In a 911 tape of the call Erica made, she sounded scared, breathless as winds whipped the cell phone from which she called. She made the call at 1:40 a.m., according to Metro Police records, just moments before she was rescued.

"Hello? Hello? Help me..." Erica said.

"Are you stranded somewhere?" the dispatcher asked.

"We're on top of the Stratosphere ... on the Insanity ... it's stuck out here," Erica said.

The dispatcher said she'd call hotel security.

"No, security's here. They're trying but there's nothing they can do," Erica said.

The call ends as the dispatcher asks, "Hello? Hello? Erica, are you there? Can you hear me?"

The phone call ended in static, then silence.

Las Vegas Fire & Rescue spokesman Tim Szymanski said Metro called them, and a batallion chief sent a crew to the scene immediately. But when firefighters got there, they were told the girls were already off the ride, he said.

The Stratosphere kept the Insanity ride closed Thursday while it gathered three letters confirming the ride's safety and was likely to reopen ride today, according to the Stratosphere.

The city asked the Stratosphere to shut down the Insanity ride after a 61 mph gust of wind triggered an automatic "pause" of the Insanity ride at 12:45 a.m. Wednesday morning.

City officials asked the Stratosphere to provide three letters attesting to the safety of the ride -- one from the original engineer of Insanity, one from the hotel and one from an independent ride inspector -- before it reopened the ride.
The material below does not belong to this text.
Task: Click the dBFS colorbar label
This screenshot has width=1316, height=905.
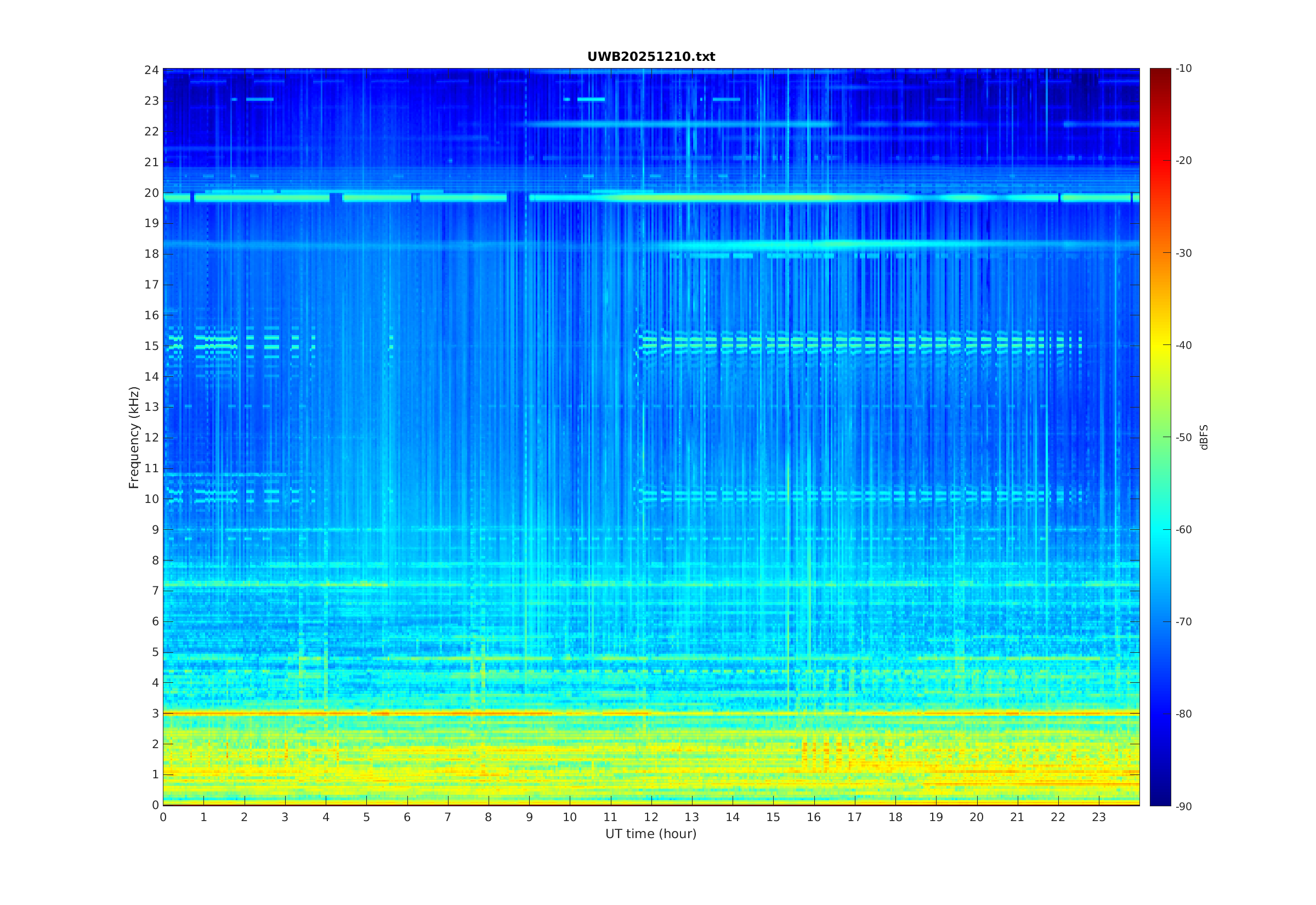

As of 5 p.m. Thursday, the hotel had provided the city with one letter from the hotel and city officials were waiting for letters from the original engineer and the independent inspection firm, Recreation Engineers, said city spokesman David Riggleman.

"(The stratosphere) agreed to keep it closed until they sent all three letters," Riggleman said, adding that the city did not formally order the Stratosphere to close down the ride.

The city sent an official from the building department to the Stratosphere to meet with hotel officials and discuss safety measures, but not to inspect the actual ride, he said.

"We're going to leave it to the judgment of the experts," Riggleman said.

The stratosphere expected that the onsite inspector from Recreation Engineers would complete the safety check for the ride on Thursday night and by this morning all relevant letters and documents would be with the city, said Randall Fine, senior vice president for marketing for American Casino and Entertainment Properties, the parent company of the Stratosphere.

Fine reiterated the fact that the ride never malfunctioned. Sun reporter

David Kihara contributed to this report.